WORK ORDER: Your task is to repeat exactly the lines from the one with "The width and height of the screenshot is (720, 488)." through the end of the records, both included; please leave the pictures out.

---- SUPPLIED DATA

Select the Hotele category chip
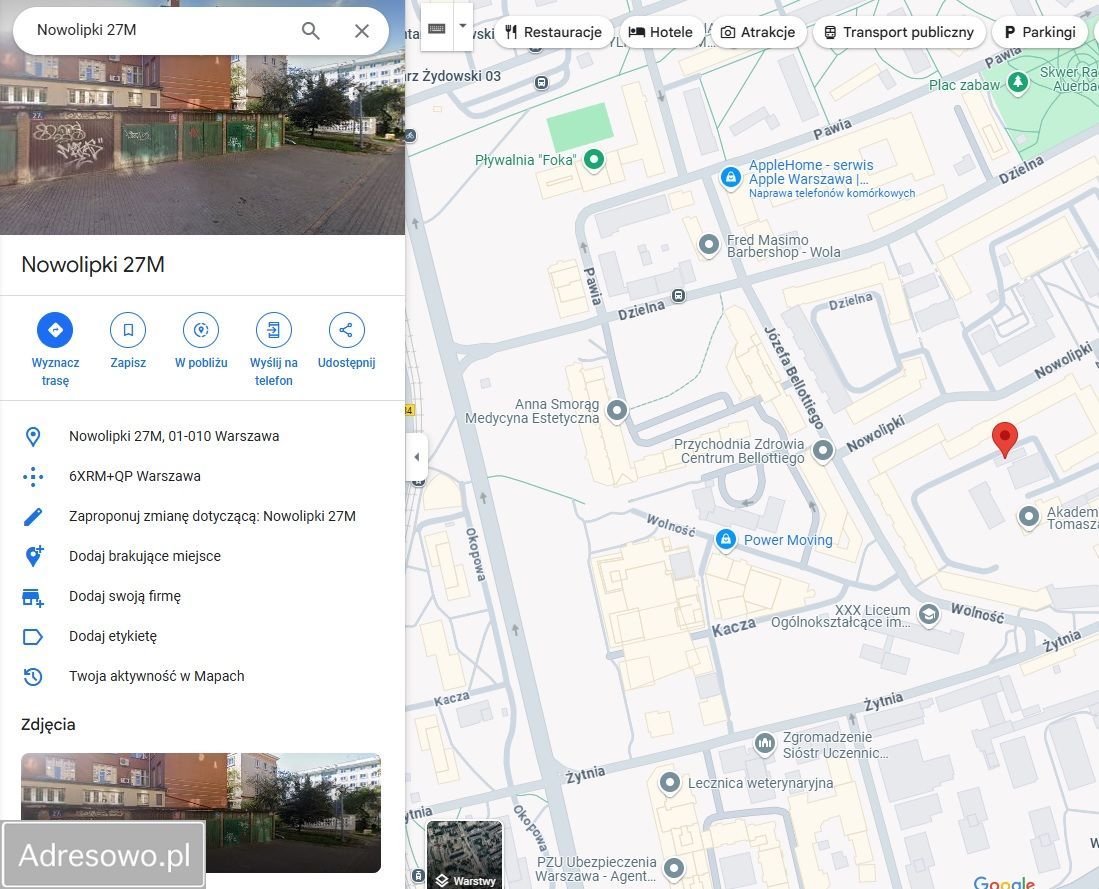Image resolution: width=1099 pixels, height=889 pixels. (660, 31)

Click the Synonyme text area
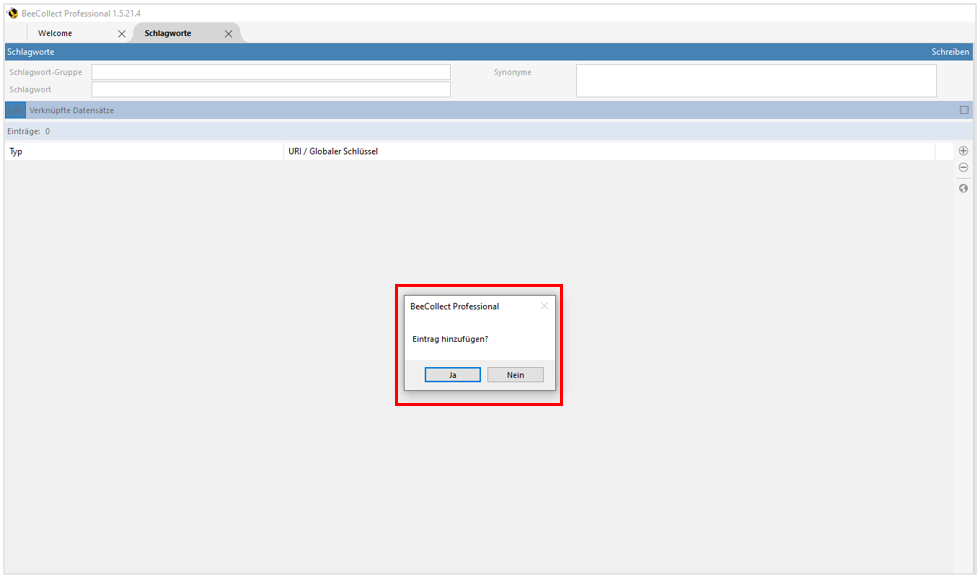(x=755, y=80)
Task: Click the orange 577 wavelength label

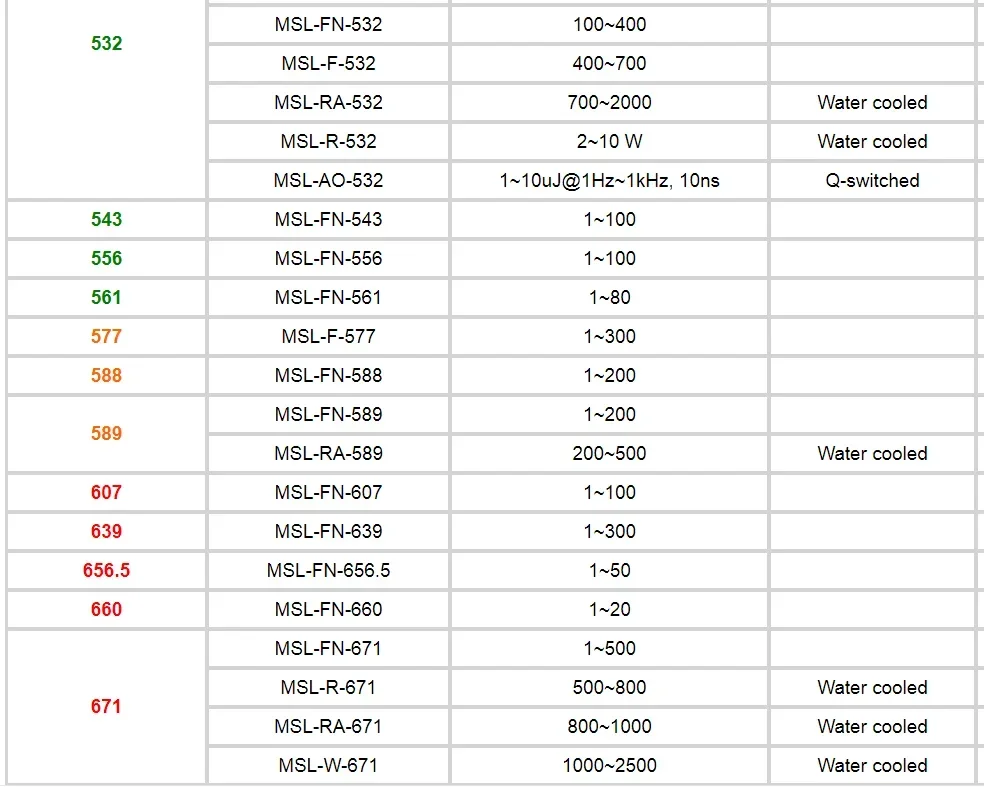Action: point(106,336)
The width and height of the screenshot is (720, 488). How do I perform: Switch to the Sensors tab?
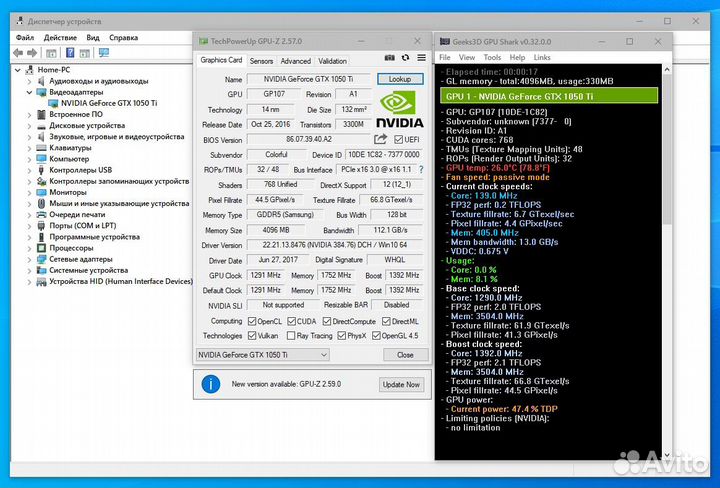click(x=260, y=61)
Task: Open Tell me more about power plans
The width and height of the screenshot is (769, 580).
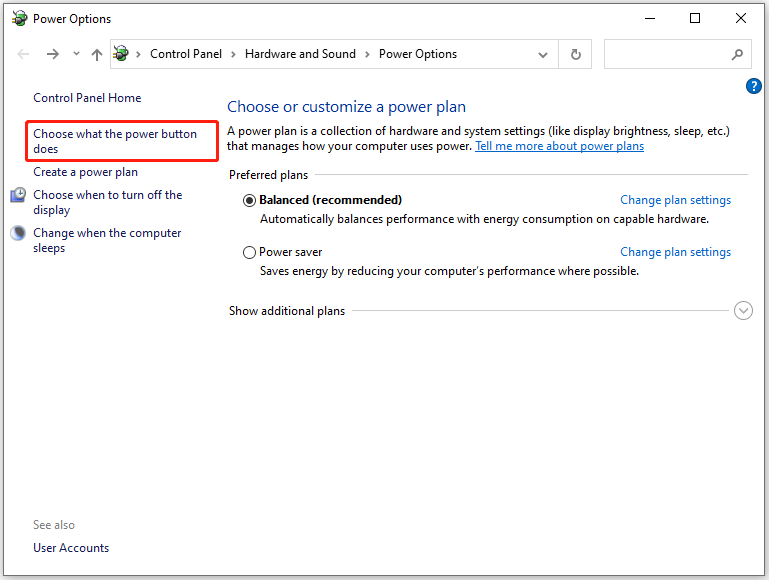Action: tap(559, 146)
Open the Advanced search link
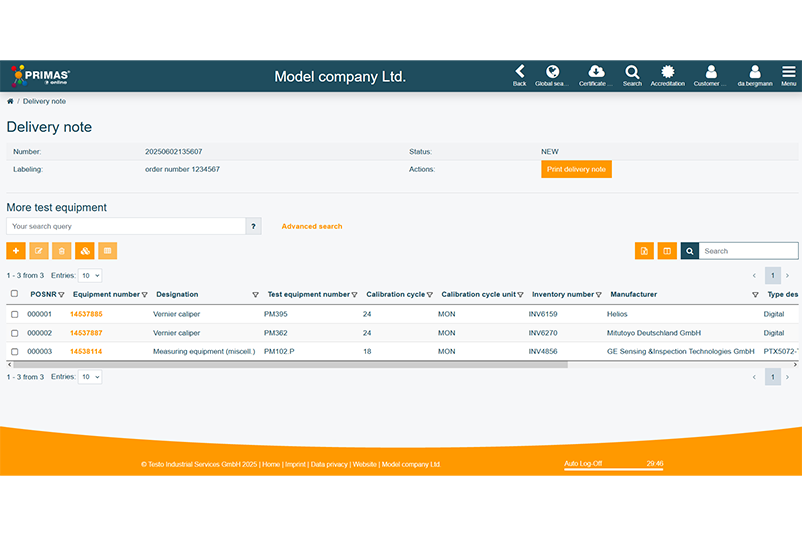 312,226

--------

SOLUTION:
The width and height of the screenshot is (720, 488). How do I perform: Switch to the Sensors tab?
click(x=260, y=61)
Task: Open Tell me more about power plans
The width and height of the screenshot is (769, 580).
Action: tap(559, 146)
Open the Advanced search link
 312,226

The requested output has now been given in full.